Imagen de la vida privada de un cuarto rojo, 2018.


Hay todo un regodeo sobre motivos florales: alusiones de una naturaleza vivaz, explosiva en formas, tamaños, colores y hasta en olores. El jardín plástico es un revival en todos sus matices, una clara nostalgia por construir(se) una zona de confort imperturbable, donde no penetren las agónicas pesadillas de la sobrevivencia social y angustiosa realidad en la que nos encontramos a diario. La cimentación de su “jardín vertical”—rememorando así su última exposición personal en la galería Servando— es posible cuando lo piensa como un resquicio donde encontrar armonía entre el placer y la serenidad interior. Qué mejor para ello que recurrir a la naturaleza, a la madre que nos acoge en su seno y nos ofrece su grandeza.

No hay en sus obras una voluntad de cuestionamientos políticos, ni abordajes picantes sobre determinadas zonas de la sociedad.
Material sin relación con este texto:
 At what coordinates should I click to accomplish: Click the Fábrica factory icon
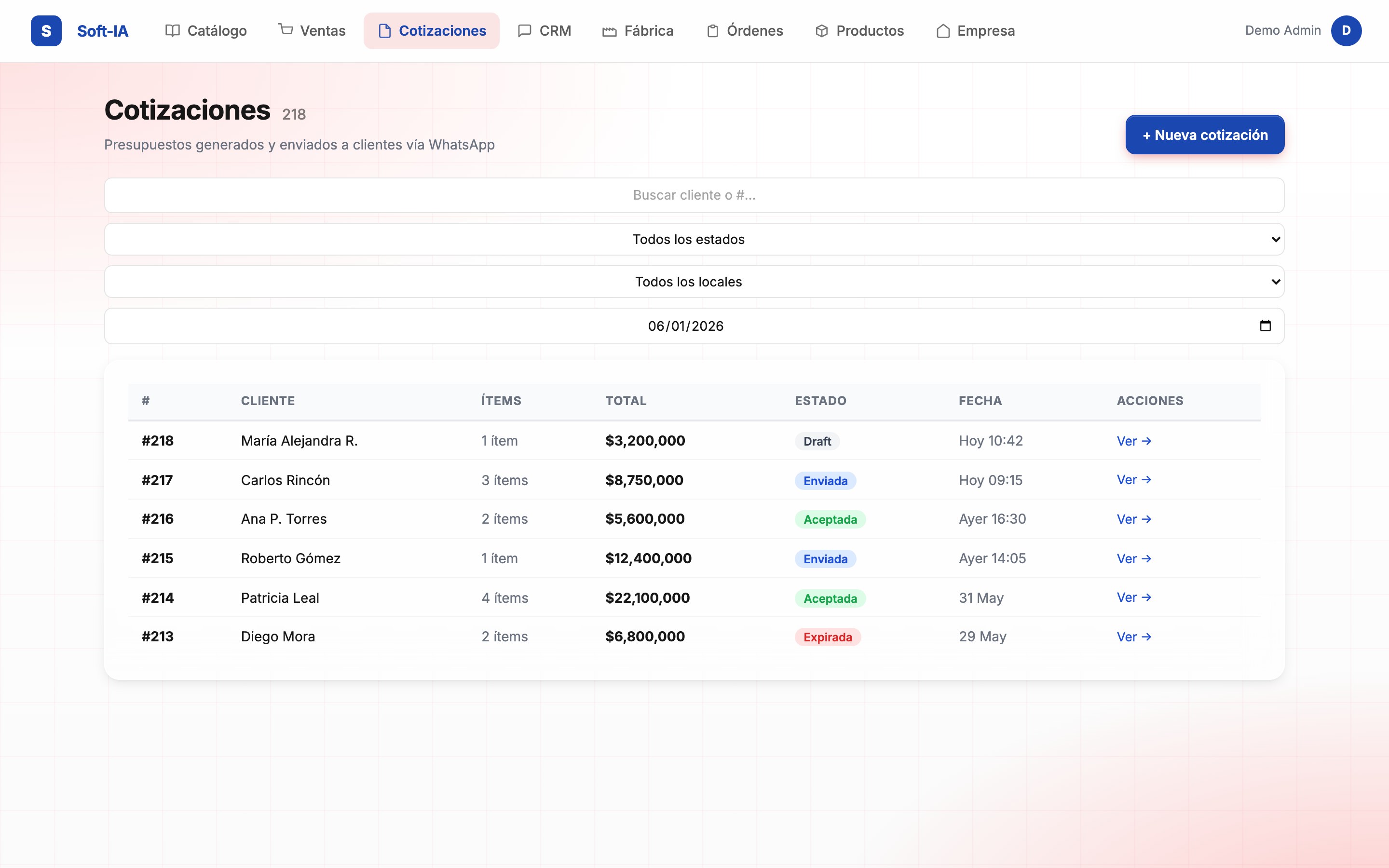click(x=609, y=31)
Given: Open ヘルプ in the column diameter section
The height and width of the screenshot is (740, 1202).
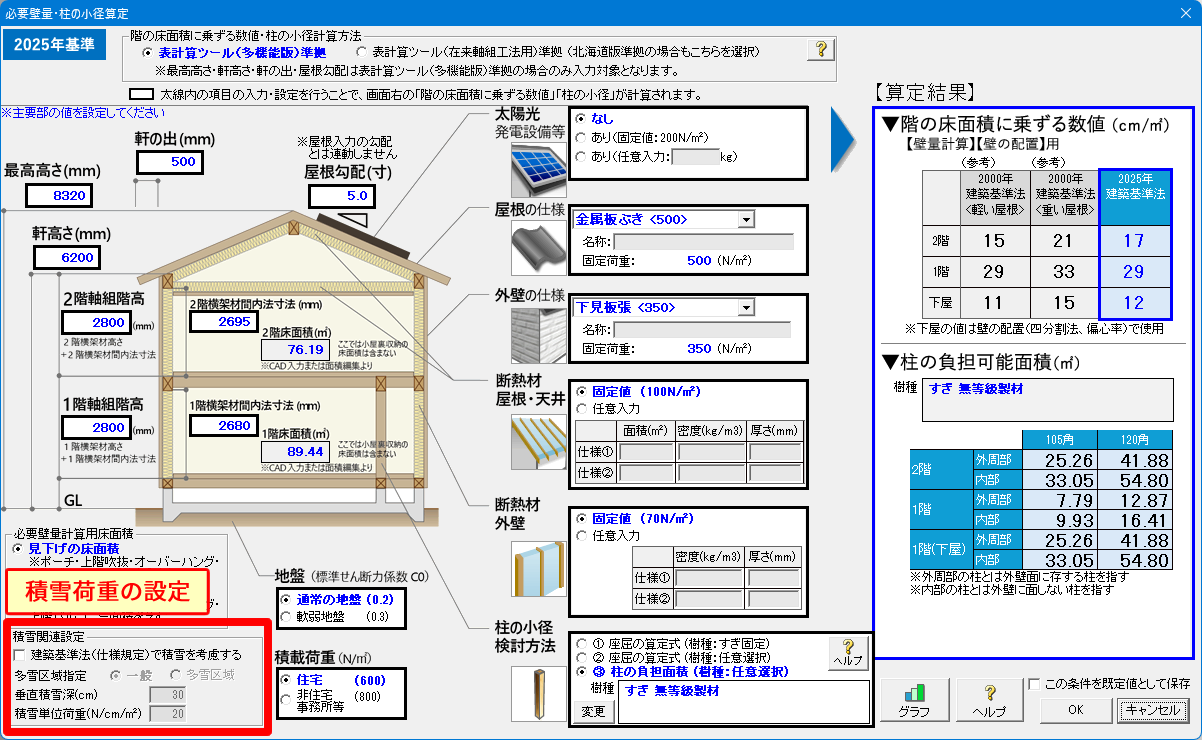Looking at the screenshot, I should tap(848, 654).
Ángel Ricardo nos propone sumergirnos en un intersticio plástico del que no podemos apartar la mirada: nos vemos identificados en ese movimiento concéntrico que nace del fondo del lienzo y nos arrastra, desde la retina hasta el subconsciente, a gozar de esas imperfecciones que, si se quiere, más que rastros de pinturas o alegorías a la madre naturaleza, se nos presentan como espectáculos surreales, en plena explosión pasional de formas que cobran sentido en el interior de cada espectador.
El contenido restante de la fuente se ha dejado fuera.